:: The input

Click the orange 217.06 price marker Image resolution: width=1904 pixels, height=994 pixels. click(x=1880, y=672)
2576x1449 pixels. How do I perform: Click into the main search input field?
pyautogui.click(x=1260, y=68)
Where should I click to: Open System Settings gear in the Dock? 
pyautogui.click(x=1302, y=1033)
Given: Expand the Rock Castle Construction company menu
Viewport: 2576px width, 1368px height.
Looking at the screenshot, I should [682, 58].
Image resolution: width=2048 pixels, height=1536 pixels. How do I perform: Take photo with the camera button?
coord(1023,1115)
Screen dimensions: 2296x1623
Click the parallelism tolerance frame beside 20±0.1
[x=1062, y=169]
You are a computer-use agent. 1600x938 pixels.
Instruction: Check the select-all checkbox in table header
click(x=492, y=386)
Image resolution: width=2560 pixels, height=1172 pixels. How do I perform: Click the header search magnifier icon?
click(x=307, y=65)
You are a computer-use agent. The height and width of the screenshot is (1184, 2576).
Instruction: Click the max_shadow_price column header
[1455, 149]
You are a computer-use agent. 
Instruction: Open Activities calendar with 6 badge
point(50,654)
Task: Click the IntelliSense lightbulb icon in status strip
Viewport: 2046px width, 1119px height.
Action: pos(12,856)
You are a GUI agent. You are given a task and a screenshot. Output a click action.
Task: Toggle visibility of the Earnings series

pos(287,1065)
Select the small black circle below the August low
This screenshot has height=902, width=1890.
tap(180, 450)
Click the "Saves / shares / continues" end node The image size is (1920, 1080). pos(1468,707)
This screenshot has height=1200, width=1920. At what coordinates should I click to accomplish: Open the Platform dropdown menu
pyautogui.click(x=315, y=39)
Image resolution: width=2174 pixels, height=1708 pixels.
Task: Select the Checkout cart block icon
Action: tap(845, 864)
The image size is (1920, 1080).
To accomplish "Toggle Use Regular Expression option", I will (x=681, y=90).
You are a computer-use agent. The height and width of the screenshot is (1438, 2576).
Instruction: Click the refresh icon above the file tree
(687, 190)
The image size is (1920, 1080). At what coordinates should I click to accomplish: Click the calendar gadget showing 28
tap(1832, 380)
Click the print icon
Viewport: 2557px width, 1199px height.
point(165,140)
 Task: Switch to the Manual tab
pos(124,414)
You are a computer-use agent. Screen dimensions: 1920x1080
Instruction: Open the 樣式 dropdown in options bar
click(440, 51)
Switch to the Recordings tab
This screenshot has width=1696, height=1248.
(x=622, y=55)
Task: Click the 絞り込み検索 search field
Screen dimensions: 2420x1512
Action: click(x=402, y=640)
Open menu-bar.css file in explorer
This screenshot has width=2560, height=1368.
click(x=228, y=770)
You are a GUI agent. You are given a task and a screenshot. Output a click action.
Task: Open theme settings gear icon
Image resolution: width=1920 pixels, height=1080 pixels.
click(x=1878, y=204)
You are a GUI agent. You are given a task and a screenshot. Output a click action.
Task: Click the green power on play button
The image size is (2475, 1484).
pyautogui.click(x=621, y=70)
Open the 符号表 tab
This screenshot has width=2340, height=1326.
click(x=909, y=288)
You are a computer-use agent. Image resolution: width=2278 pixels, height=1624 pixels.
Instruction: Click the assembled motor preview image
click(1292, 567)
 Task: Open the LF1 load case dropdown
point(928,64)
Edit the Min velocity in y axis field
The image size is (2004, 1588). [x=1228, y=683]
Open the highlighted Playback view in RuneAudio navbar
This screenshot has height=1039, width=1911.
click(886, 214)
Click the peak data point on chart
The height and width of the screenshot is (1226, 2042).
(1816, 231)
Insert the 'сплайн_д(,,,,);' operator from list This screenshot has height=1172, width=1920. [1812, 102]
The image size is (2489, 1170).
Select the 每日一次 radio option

::::

What the task requires:
The records above should be reproduced in full, exactly as they read.

Solution to this exercise:
Click the orange 217.06 price marker Image resolution: width=1904 pixels, height=994 pixels. click(x=1880, y=672)
2576x1449 pixels. How do I perform: Click into the main search input field?
pyautogui.click(x=1260, y=68)
Where should I click to: Open System Settings gear in the Dock? 
pyautogui.click(x=1302, y=1033)
Given: Expand the Rock Castle Construction company menu
Viewport: 2576px width, 1368px height.
Looking at the screenshot, I should [682, 58].
Image resolution: width=2048 pixels, height=1536 pixels. How do I perform: Take photo with the camera button?
coord(1023,1115)
Screen dimensions: 2296x1623
Click the parallelism tolerance frame beside 20±0.1
[x=1062, y=169]
You are a computer-use agent. 1600x938 pixels.
Instruction: Check the select-all checkbox in table header
click(x=492, y=386)
Image resolution: width=2560 pixels, height=1172 pixels. How do I perform: Click the header search magnifier icon?
click(x=307, y=65)
You are a computer-use agent. The height and width of the screenshot is (1184, 2576).
Instruction: Click the max_shadow_price column header
[1455, 149]
You are a computer-use agent. 
Instruction: Open Activities calendar with 6 badge
point(50,654)
Task: Click the IntelliSense lightbulb icon in status strip
Viewport: 2046px width, 1119px height.
Action: pos(12,856)
You are a GUI agent. You are given a task and a screenshot. Output a click action.
Task: Toggle visibility of the Earnings series

pos(287,1065)
Select the small black circle below the August low
This screenshot has height=902, width=1890.
tap(180, 450)
Click the "Saves / shares / continues" end node The image size is (1920, 1080). pos(1468,707)
This screenshot has height=1200, width=1920. At what coordinates should I click to accomplish: Open the Platform dropdown menu
pyautogui.click(x=315, y=39)
Image resolution: width=2174 pixels, height=1708 pixels.
Task: Select the Checkout cart block icon
Action: tap(845, 864)
The image size is (1920, 1080).
To accomplish "Toggle Use Regular Expression option", I will (x=681, y=90).
You are a computer-use agent. The height and width of the screenshot is (1438, 2576).
Instruction: Click the refresh icon above the file tree
(687, 190)
The image size is (1920, 1080). At what coordinates should I click to accomplish: Click the calendar gadget showing 28
tap(1832, 380)
Click the print icon
Viewport: 2557px width, 1199px height.
point(165,140)
 Task: Switch to the Manual tab
pos(124,414)
You are a computer-use agent. Screen dimensions: 1920x1080
Instruction: Open the 樣式 dropdown in options bar
click(440, 51)
Switch to the Recordings tab
This screenshot has width=1696, height=1248.
(x=622, y=55)
Task: Click the 絞り込み検索 search field
Screen dimensions: 2420x1512
Action: click(x=402, y=640)
Open menu-bar.css file in explorer
This screenshot has width=2560, height=1368.
click(x=228, y=770)
You are a GUI agent. You are given a task and a screenshot. Output a click action.
Task: Open theme settings gear icon
Image resolution: width=1920 pixels, height=1080 pixels.
click(x=1878, y=204)
You are a GUI agent. You are given a task and a screenshot. Output a click action.
Task: Click the green power on play button
The image size is (2475, 1484).
pyautogui.click(x=621, y=70)
Open the 符号表 tab
This screenshot has width=2340, height=1326.
click(x=909, y=288)
You are a computer-use agent. Image resolution: width=2278 pixels, height=1624 pixels.
Instruction: Click the assembled motor preview image
click(1292, 567)
 Task: Open the LF1 load case dropdown
point(928,64)
Edit the Min velocity in y axis field
The image size is (2004, 1588). [x=1228, y=683]
Open the highlighted Playback view in RuneAudio navbar
This screenshot has height=1039, width=1911.
click(886, 214)
Click the peak data point on chart
The height and width of the screenshot is (1226, 2042).
(1816, 231)
Insert the 'сплайн_д(,,,,);' operator from list This screenshot has height=1172, width=1920. [1812, 102]
The image size is (2489, 1170).
Select the 每日一次 radio option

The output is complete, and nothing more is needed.